The French, Russian and U.S. diplomats acting under the aegis of the OSCE Minsk Group reiterated after longer-than-planned talks with President Robert Kocharian that the compromise peace deal may be sealed in the course of this year.
“We have made a considerable degree of progress in the past year in discussing these issues between the sides,” the group’s American co-chair, Steven Mann, told a joint news conference in Yerevan. “We still have difficult issues before us, but I believe that objective conditions exist for that type of solution … before the end of the year.”
“But there are very difficult issues that are still on the table and real gaps between the two sides,” he added without elaborating. “So although the possibility exists to resolve the conflict, there is no guarantee that it will happen.”
Mann’s Russian counterpart, Yuri Merzlyakov, described the mediators’ meeting with Kocharian as “very open and substantive,” saying that it focused on the unspecified “key elements of the basis of the future settlement.” Merzlyakov said the main result of the troika’s visit to Baku, Stepanakert and Yerevan was a confirmation of Kocharian’s next meeting with Azerbaijani President Ilham Aliev. The Armenian-Azerbaijani summit will take place in the Russian city of Kazan in late August shortly after yet another meeting of the two countries’ foreign ministers, he said.
Asked whether the co-chairs anticipate a breakthrough in Kazan, Merzlyakov replied, “We very much hope that this will happen, but not everything depends on us.”
“These are two very serious men,” Mann said for his part. “So I, for one, have the expectation that this will be a detailed and, I hope, very productive discussion.”
Armenian diplomatic sources privy to the peace process told RFE/RL last week that Aliev and Kocharian may well finalize a peace accord that will enable the predominantly Armenian population of Karabakh to determine its status at a referendum to be held within 10-15 years. They claimed that the vote will follow the liberation of all but one of the occupied Azerbaijani districts around Karabakh and the reopening of Armenia’s borders with Azerbaijan and Turkey.
The mediators pointedly refused to confirm or deny the claims, citing the confidentiality of the negotiating process.
Arkady Ghukasian, the president of the self-proclaimed Nagorno-Karabakh republic, also declined a comment on the issue as he met journalists in Stepanakert on Friday.
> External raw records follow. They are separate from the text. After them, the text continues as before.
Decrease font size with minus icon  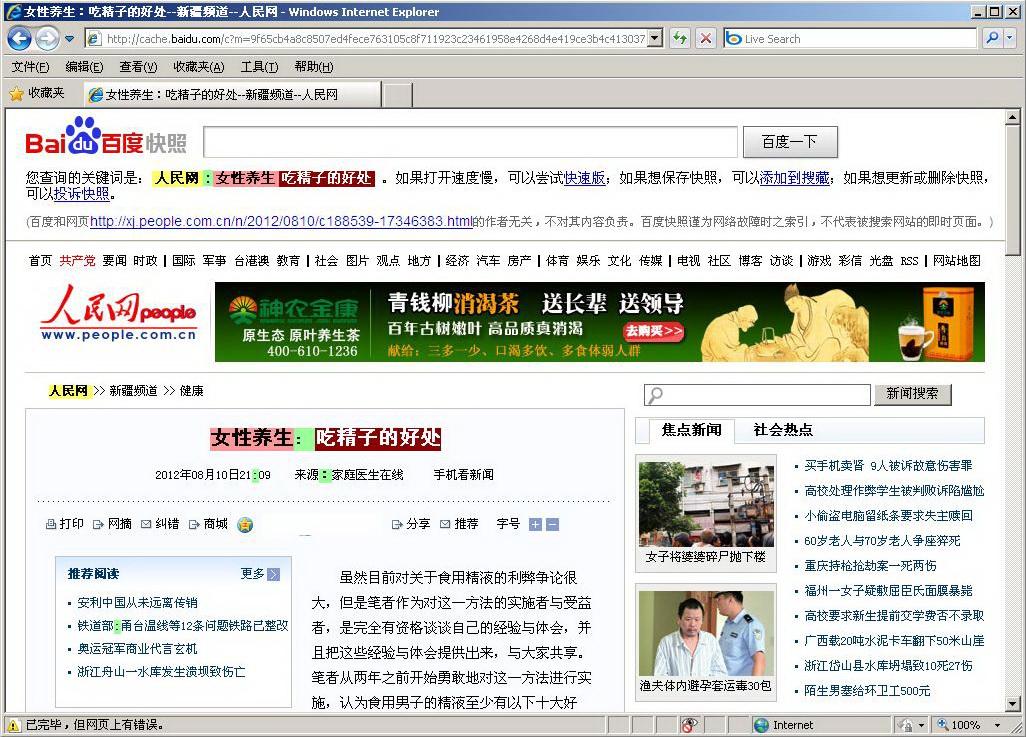click(x=552, y=525)
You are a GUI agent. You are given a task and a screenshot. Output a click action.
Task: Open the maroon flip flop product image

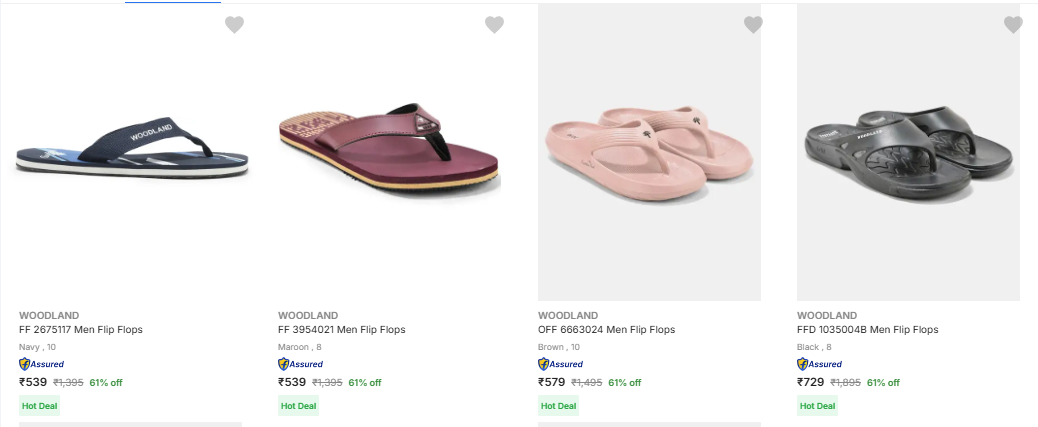[389, 150]
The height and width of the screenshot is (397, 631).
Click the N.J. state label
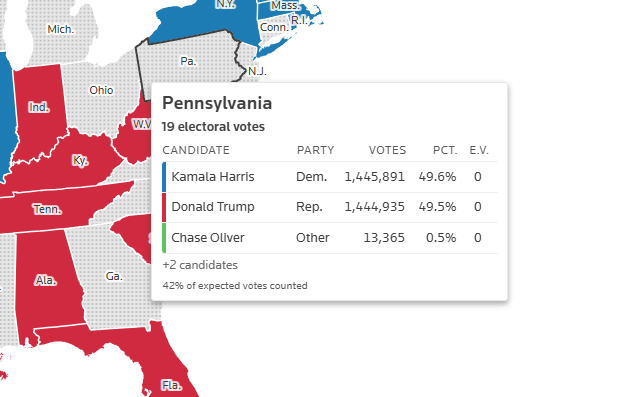tap(257, 71)
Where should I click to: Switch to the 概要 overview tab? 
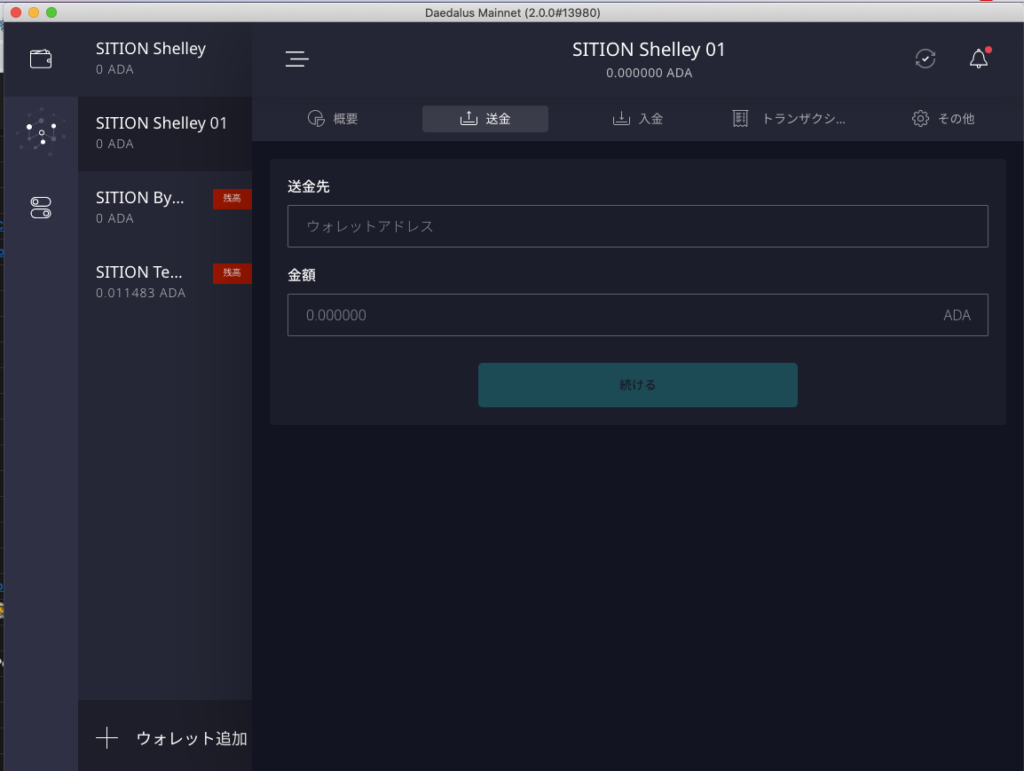click(x=333, y=118)
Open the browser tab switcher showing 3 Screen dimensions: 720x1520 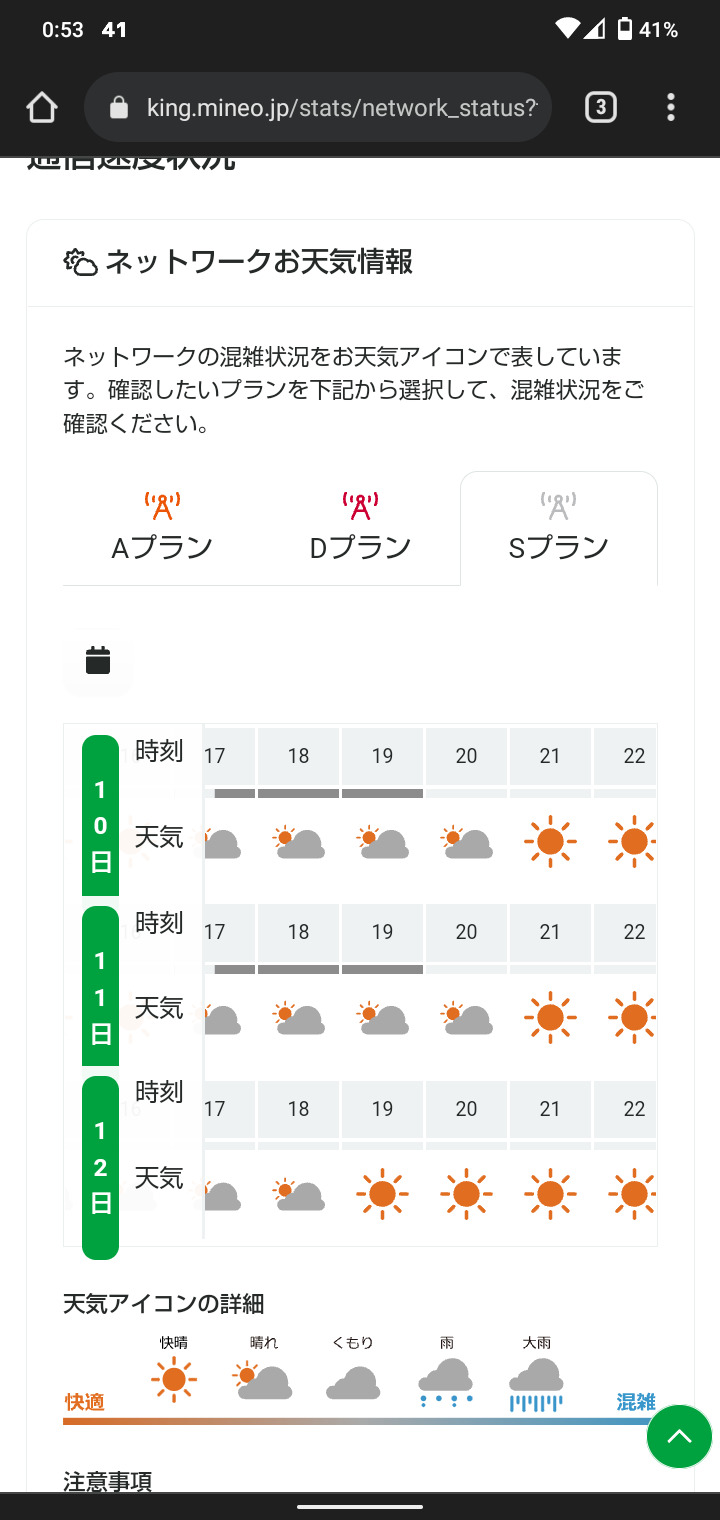(x=600, y=107)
Ghukasian, who has been highly skeptical about Azerbaijan’s commitment to mutual compromise, had rare words of praise for official Baku which he said has adopted a “more constructive” stance and toned down its militant rhetoric.
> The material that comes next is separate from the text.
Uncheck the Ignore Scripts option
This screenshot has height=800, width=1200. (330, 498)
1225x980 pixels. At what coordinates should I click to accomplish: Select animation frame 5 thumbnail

“Today Azerbaijan is expressing readiness to discuss topics that were closed for them in the past,” Ghukasian said, singling out the pivotal issue of Karabakh’s future status. “The Azerbaijani leadership is discussing that issue today both with the mediators and the leadership of Armenia,” he said.
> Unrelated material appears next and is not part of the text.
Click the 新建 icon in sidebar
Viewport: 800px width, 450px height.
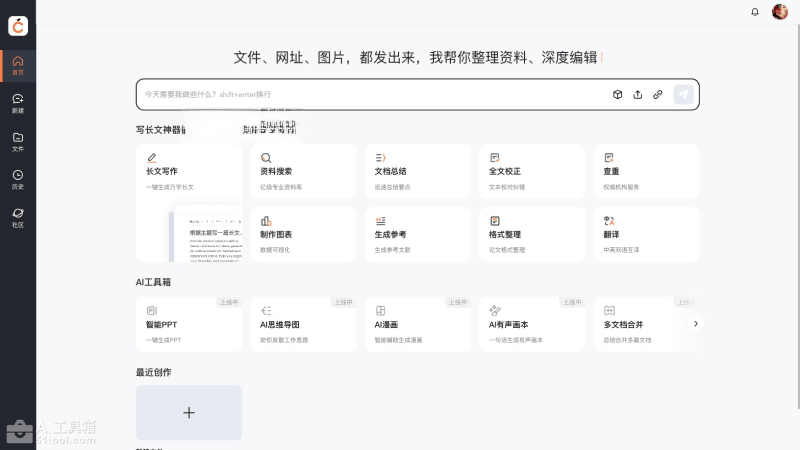(x=18, y=103)
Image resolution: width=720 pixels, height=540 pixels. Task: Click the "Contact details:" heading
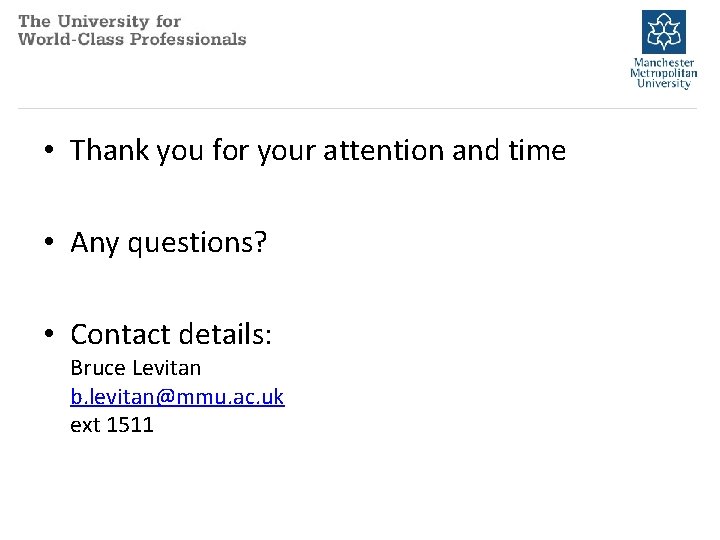pyautogui.click(x=171, y=334)
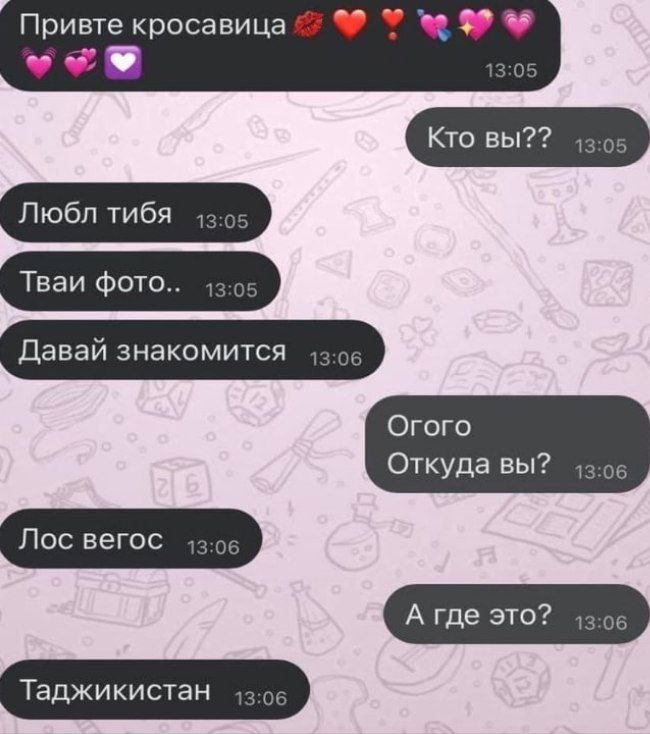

Azerbaijani Foreign Minister Elmar Mammadyarov insisted on Friday that the negotiating process is being held “on the basis of Azerbaijan’s territorial integrity and the country’s constitution.” Reports from Baku quoted him as saying that the parties are now discussing a package agreement that consists of nine “elements,” including liberation of occupied Azerbaijani lands, return of refugees and deployment of international peacekeeping forces in the conflict zone. Mammadyarov made no mention of the status issue.
The search for peace could be complicated by Azerbaijan’s parliamentary elections and a constitutional referendum in Armenia that are scheduled for this November. The ruling regimes in Baku and Yerevan are expected to face fresh challenges from their political opponents that are not averse to exploiting the Karabakh issue for political purposes.
“Theoretically, these events … should have no impact on the negotiating process,” said Bernard Fassier, France’s chief Karabakh negotiator. “But that is a theory. I can’t predict what will happen in practice in the political life of both countries during the pre-election campaign.”